初見から33年(DVDの販売告知レビューから3年8ヶ月)。
果たして「ウォリアーズの劣化コピー」という印象は変ったでしょうか?
冒頭、指を鳴らしながら闊歩する田中健と仲間たち・・すまん、輝男(呼び捨てかい!)、やっぱり駄目だ!
「暴力戦士」(1979年/石井輝男監督)
六高山頂上で開催のロック・コンサート会場で乱闘となった東京のストリート・ファイターズ(以下SF)と地元のドーベルマン・キッズ(以下DK)。
警察が確保に入って大混乱の中、SFのリーダー・ケン(田中健)とDKリーダーの妹・マリア(岡田奈々)が手錠で繋がれ網走番外地。

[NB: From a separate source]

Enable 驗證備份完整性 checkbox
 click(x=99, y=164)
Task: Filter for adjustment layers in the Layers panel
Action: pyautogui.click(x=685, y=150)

「これ使ってくれ」と仲間に渡されたローラースケート(でも一足)をつけて六甲下ろしの大滑走。警察とDK一派を敵に回して逃避行。目指すはホーム・東京。
まずオープニングの野外コンサート・シーンが、別撮りステージ(屋内スタジオ)と一般人資料映像と別撮り役者カットの混合バレバレで悲しさ一入(ひとしお)。
一番悲しいのはアクションにキレが全くない事。
恐らく戦犯はカメラ。アングルの取り方が悪いのと撮るべきシーンを押さえていない繋ぎの悪さが相まって位置関係の把握が難しい上にリズムが全くとれていません。
脚本も穴だらけ。
田中健と岡田奈々が敵の車やら冷凍トラックやら果てはウィンド・サーフィンまで乗りついで必死の逃亡をしているのに、乗り物から降りる度に、他のメンバーが「リーダー!」と駆け寄ってくる・・お、お前らどうやって追いかけて来たんだ?!
驚いたのは東京圏内に入ったのに、DKの刺客が増える一方でSFは孤立無援な事。
お、お前らホームに戻って来たのに助けてくれる仲間もいないのか?
田中&岡田が逃げ込んだ廃ビル(何故そんな人気の無い所へ逃げ込む?)を、ベースボール・フューリーズ丸パクリなペイントチームが、何と鉄球で破壊!
おいおい、そんな事したら岡田奈々も死んじまうだろうが。
瓦礫に埋もれて「きゃー」となった次のカットで、二人は仲良く公園散歩。
ど、どうやって抜け出し(&逃げ出し)たんだ?
という訳で本作は岡田奈々以外に見るべき所はありません。が、岡田奈々を見るだけで十分観賞する価値があります。
音を絞って、岡田奈々のCDを流してBGVとして愉しむ・・これがこの映画の正しい見方です。